### The problem
Among the records below, find the lines that contain "screenshot" and copy each of them.
════════════════
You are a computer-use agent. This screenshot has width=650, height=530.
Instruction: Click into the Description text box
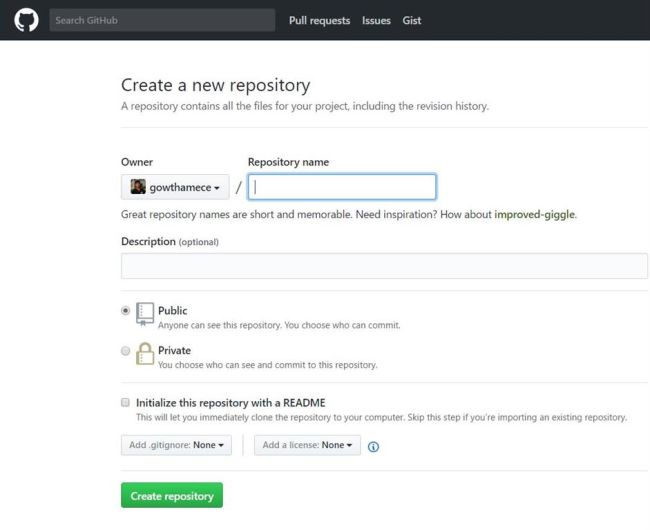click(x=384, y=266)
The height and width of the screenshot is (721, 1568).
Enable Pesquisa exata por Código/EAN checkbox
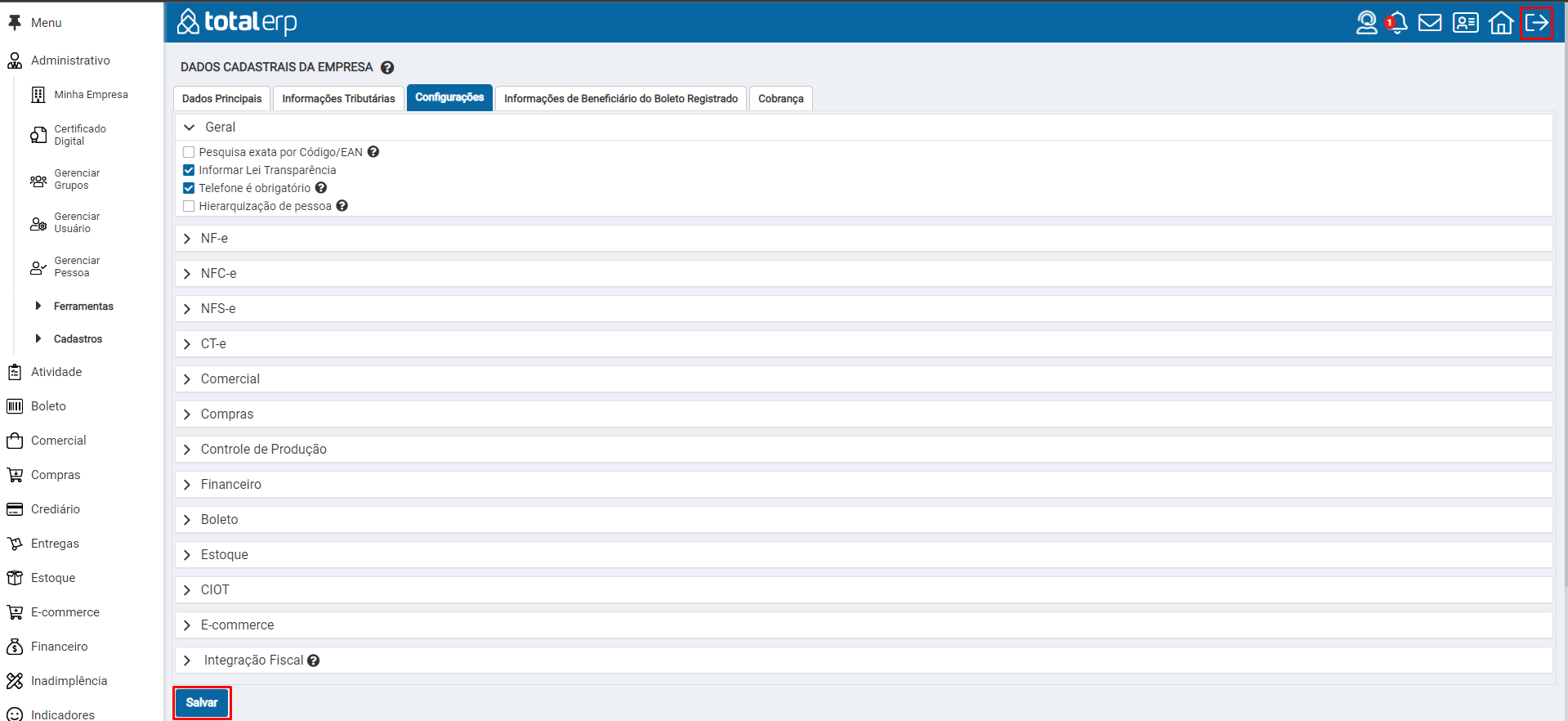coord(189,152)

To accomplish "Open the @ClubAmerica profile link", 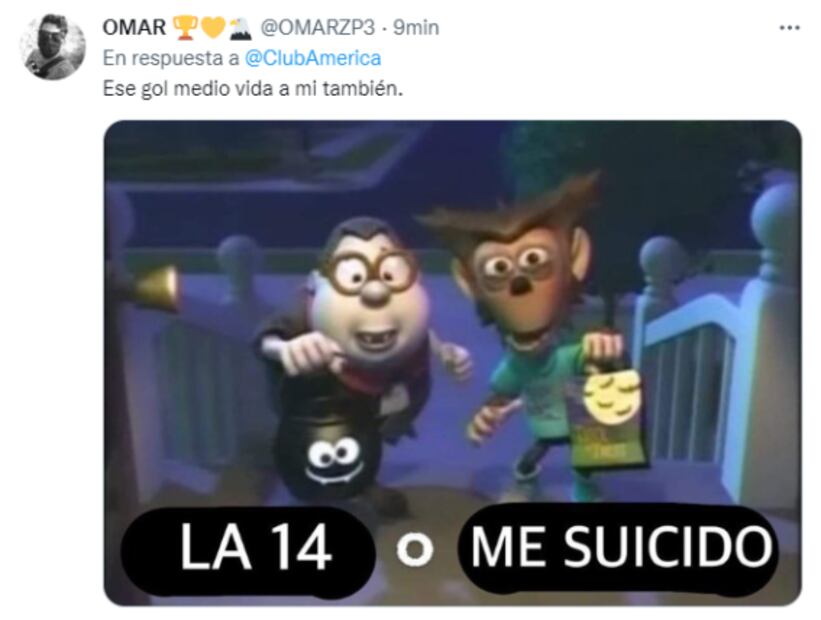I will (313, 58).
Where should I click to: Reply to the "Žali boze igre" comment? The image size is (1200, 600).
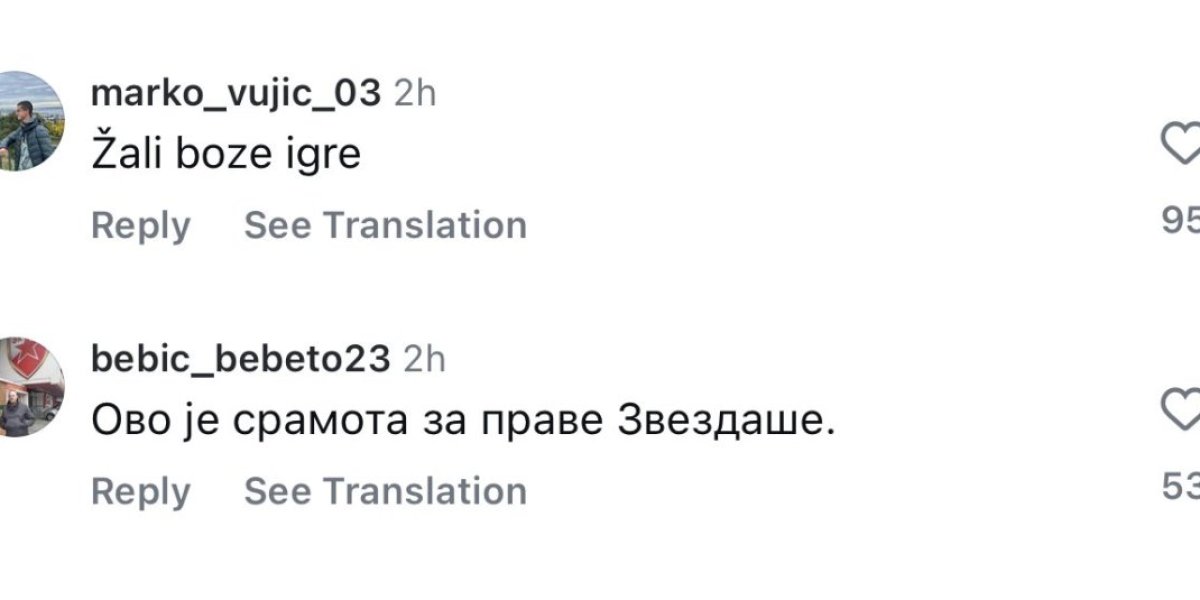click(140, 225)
════════════════
### Response
You are a computer-use agent. This screenshot has width=650, height=530.
The height and width of the screenshot is (721, 1568).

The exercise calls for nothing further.